[Activity] The whole listing below is to be returned without alteration.

[Material to process]

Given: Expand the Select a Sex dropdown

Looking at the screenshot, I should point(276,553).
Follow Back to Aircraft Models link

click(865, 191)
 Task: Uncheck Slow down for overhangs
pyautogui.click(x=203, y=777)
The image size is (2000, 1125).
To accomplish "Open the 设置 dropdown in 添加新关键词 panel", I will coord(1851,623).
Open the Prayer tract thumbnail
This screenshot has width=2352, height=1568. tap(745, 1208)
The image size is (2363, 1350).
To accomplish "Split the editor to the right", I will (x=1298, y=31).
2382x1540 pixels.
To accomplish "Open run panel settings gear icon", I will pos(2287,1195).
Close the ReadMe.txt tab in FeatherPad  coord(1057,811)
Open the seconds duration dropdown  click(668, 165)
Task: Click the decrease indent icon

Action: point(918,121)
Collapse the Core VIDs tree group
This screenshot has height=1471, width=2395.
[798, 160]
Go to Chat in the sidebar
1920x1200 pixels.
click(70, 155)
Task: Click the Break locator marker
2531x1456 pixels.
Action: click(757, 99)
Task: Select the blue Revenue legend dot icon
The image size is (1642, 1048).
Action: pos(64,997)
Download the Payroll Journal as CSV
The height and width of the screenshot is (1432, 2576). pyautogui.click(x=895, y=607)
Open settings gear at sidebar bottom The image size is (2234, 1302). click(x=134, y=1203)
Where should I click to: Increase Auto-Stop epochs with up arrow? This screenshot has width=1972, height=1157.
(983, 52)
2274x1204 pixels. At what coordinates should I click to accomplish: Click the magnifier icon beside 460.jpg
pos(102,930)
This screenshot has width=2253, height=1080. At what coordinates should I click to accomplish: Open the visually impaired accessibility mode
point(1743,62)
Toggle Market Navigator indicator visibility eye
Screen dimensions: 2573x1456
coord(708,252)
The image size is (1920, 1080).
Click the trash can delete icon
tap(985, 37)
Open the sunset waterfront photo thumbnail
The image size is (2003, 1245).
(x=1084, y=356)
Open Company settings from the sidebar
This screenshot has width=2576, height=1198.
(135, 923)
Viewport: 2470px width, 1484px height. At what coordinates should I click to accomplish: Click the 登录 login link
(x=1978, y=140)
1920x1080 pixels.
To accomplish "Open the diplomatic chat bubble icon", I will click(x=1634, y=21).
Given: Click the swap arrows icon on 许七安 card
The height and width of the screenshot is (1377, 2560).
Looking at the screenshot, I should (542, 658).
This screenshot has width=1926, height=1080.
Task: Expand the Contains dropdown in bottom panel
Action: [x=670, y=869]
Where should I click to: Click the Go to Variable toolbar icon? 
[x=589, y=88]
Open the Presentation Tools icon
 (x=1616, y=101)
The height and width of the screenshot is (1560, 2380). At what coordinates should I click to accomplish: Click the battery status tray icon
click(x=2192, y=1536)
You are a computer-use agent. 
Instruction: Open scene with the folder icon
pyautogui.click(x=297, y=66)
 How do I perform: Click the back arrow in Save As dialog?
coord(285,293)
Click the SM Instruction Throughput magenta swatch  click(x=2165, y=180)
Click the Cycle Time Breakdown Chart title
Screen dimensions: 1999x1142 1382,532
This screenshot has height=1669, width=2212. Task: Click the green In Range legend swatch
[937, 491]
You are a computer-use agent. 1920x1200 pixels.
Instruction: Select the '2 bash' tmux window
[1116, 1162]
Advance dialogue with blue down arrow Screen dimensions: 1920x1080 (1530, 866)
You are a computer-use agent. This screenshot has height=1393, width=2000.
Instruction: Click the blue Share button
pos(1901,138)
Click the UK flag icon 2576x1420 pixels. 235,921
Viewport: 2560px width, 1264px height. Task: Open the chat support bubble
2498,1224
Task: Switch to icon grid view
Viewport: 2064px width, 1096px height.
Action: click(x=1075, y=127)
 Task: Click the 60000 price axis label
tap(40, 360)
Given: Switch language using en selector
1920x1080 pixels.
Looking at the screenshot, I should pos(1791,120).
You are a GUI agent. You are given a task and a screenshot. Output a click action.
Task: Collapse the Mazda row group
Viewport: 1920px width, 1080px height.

[Answer space]
Given: Expand the Select a Sex dropdown

Looking at the screenshot, I should point(276,553).
Follow Back to Aircraft Models link

click(865, 191)
 Task: Uncheck Slow down for overhangs
pyautogui.click(x=203, y=777)
The image size is (2000, 1125).
To accomplish "Open the 设置 dropdown in 添加新关键词 panel", I will coord(1851,623).
Open the Prayer tract thumbnail
This screenshot has width=2352, height=1568. tap(745, 1208)
The image size is (2363, 1350).
To accomplish "Split the editor to the right", I will (x=1298, y=31).
2382x1540 pixels.
To accomplish "Open run panel settings gear icon", I will pos(2287,1195).
Close the ReadMe.txt tab in FeatherPad  coord(1057,811)
Open the seconds duration dropdown  click(668, 165)
Task: Click the decrease indent icon

Action: point(918,121)
Collapse the Core VIDs tree group
This screenshot has height=1471, width=2395.
[798, 160]
Go to Chat in the sidebar
1920x1200 pixels.
click(70, 155)
Task: Click the Break locator marker
2531x1456 pixels.
Action: click(757, 99)
Task: Select the blue Revenue legend dot icon
The image size is (1642, 1048).
Action: pos(64,997)
Download the Payroll Journal as CSV
The height and width of the screenshot is (1432, 2576). pyautogui.click(x=895, y=607)
Open settings gear at sidebar bottom The image size is (2234, 1302). click(x=134, y=1203)
Where should I click to: Increase Auto-Stop epochs with up arrow? This screenshot has width=1972, height=1157.
(983, 52)
2274x1204 pixels. At what coordinates should I click to accomplish: Click the magnifier icon beside 460.jpg
pos(102,930)
This screenshot has width=2253, height=1080. At what coordinates should I click to accomplish: Open the visually impaired accessibility mode
point(1743,62)
Toggle Market Navigator indicator visibility eye
Screen dimensions: 2573x1456
coord(708,252)
The image size is (1920, 1080).
Click the trash can delete icon
tap(985, 37)
Open the sunset waterfront photo thumbnail
The image size is (2003, 1245).
(x=1084, y=356)
Open Company settings from the sidebar
This screenshot has width=2576, height=1198.
(135, 923)
Viewport: 2470px width, 1484px height. At what coordinates should I click to accomplish: Click the 登录 login link
(x=1978, y=140)
1920x1080 pixels.
To accomplish "Open the diplomatic chat bubble icon", I will click(x=1634, y=21).
Given: Click the swap arrows icon on 许七安 card
The height and width of the screenshot is (1377, 2560).
Looking at the screenshot, I should (542, 658).
This screenshot has width=1926, height=1080.
Task: Expand the Contains dropdown in bottom panel
Action: [x=670, y=869]
Where should I click to: Click the Go to Variable toolbar icon? 
[x=589, y=88]
Open the Presentation Tools icon
 (x=1616, y=101)
The height and width of the screenshot is (1560, 2380). At what coordinates should I click to accomplish: Click the battery status tray icon
click(x=2192, y=1536)
You are a computer-use agent. 
Instruction: Open scene with the folder icon
pyautogui.click(x=297, y=66)
 How do I perform: Click the back arrow in Save As dialog?
coord(285,293)
Click the SM Instruction Throughput magenta swatch  click(x=2165, y=180)
Click the Cycle Time Breakdown Chart title
Screen dimensions: 1999x1142 1382,532
This screenshot has height=1669, width=2212. Task: Click the green In Range legend swatch
[937, 491]
You are a computer-use agent. 1920x1200 pixels.
Instruction: Select the '2 bash' tmux window
[1116, 1162]
Advance dialogue with blue down arrow Screen dimensions: 1920x1080 (1530, 866)
You are a computer-use agent. This screenshot has height=1393, width=2000.
Instruction: Click the blue Share button
pos(1901,138)
Click the UK flag icon 2576x1420 pixels. 235,921
Viewport: 2560px width, 1264px height. Task: Open the chat support bubble
2498,1224
Task: Switch to icon grid view
Viewport: 2064px width, 1096px height.
Action: click(x=1075, y=127)
 Task: Click the 60000 price axis label
tap(40, 360)
Given: Switch language using en selector
1920x1080 pixels.
Looking at the screenshot, I should pos(1791,120).
You are a GUI agent. You are given a task and a screenshot. Output a click action.
Task: Collapse the Mazda row group
Viewport: 1920px width, 1080px height.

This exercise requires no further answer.